保津川下りの船が溺れている人を救助した出来事を綴った文章について、最後の文の後から続きを書いてもらえますか。

文書の一節:
----

2005-07-21 23:09:53 | 船頭
京都で祇園祭が行われていた
3連休の中日の事です。

保津川下りの船が、川で溺れている
人達を救助する出来事がありました。

それは、午後2時過ぎの事、はっちんの船の
3隻前の船で起こりました。

その船が乗船場を出発してしばらく下った所に
上内膳堤跡の湾があります。
そこに人らしき影が二つ浮いているのが
目にとまったそうです。

その人らしき影は、やはり大人と子供二人の人でした。

最初は「また、無茶な人達が泳いでいるのか?」と
思ったそうですが、船が近づくにつれ、それが
泳いでいるのではなく、溺れているのだ、という
事の気がついたのです。

その事に最初に気がついたのは、船の舳先で棹を
さしていた船頭・田中雅夫さん。
「この人達、溺れている!」と叫んだ声を聞き、
この船の船長・疋田(ひきた)好一さんが
「船を回して、助けに行こう!」と決断!

乗って頂いているお客さんにも了解を取り付け、
舵を持ち船を方向を決めている船頭・大森秀樹君に、
方向変換を指示、親子らしい人達が溺れている
湾に船を向かわせました。

船が近づいていっても、気付かないほど、
その人達は意識が朦朧としており、時折、
頭が沈んだり浮かんだりを繰り返していました。

これは相当マズイ状態です。

田中船頭が棹を伸ばし、まず子供に差し出しました。
その子は、棹が体に当ったことで、気がついたらしく、
しっかり、掴み返してきました。
その手を離さないように、ゆっくり慎重に船に
導きます。
船の横へ体が引っ付いた時、船長と二人で一気に、
その子の体を引き上げ、見事救助成功!
子供はすでに多くの水を飲んでいたようですが、
消防で講習を受けた救助方法を使い、蘇生に成功。

----

データ抜粋:
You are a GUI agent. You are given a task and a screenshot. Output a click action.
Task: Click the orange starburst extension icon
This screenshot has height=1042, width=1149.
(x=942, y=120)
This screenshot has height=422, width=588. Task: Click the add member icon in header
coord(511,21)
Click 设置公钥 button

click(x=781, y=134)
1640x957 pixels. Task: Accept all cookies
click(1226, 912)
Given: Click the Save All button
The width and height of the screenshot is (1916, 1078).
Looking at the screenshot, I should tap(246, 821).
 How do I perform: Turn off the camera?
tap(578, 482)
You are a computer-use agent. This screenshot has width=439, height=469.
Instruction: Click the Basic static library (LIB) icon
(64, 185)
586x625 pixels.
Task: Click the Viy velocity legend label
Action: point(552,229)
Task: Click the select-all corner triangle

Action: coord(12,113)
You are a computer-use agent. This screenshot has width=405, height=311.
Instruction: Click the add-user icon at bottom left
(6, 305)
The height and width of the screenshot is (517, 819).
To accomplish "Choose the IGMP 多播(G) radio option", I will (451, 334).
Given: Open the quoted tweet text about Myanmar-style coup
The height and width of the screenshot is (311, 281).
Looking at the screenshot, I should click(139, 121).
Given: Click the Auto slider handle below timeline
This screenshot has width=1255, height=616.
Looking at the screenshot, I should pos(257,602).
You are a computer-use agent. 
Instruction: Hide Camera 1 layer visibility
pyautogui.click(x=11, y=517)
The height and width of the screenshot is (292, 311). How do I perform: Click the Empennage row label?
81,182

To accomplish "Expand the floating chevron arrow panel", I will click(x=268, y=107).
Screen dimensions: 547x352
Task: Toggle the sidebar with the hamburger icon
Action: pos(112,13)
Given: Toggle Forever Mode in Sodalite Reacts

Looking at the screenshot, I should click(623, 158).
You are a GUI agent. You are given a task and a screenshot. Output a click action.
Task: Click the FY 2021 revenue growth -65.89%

----

最終結果:
何とか意識を取り戻しました。

その後、親らしき大人の男性も同じ手順で、
救助に成功し何とか二人とも、引き上げることが
出来、二人とも一命を取り留めたのでした。

二人を助けあげた時、乗っておられたお客さんから、
拍手が自然と沸き起こったそうです。

後で聞くところによると、彼らは親子ではなく、
叔父と甥っ子ということでした。

一緒に保津川乗船所の河原でバーベキュー
をしていたそうです。
あまりにも暑いので「川で泳ごう!」ということに
なり、子供が泳ぎ、深みに足を取られて、溺れた
そうです。それを助けようと、叔父さんが
飛び込んだものの、自分も溺れ流されたようです。

そこへ、運のいいことに、偶然、船が下って
来たということで助かったのです。

今回は船が下っていたので、事なきを得ましたが、
川はプールとは違います。

泳ぎの達者な人でも、溺れるのが川です!

公共性の高い川では法的な規制がかけ難い様ですが、
保津川は泳ぐのに適した川ではありません。
暑いからといって決して泳がないようにお願いします。


この夏、悲しい出来事が起こらない事を祈りたいです。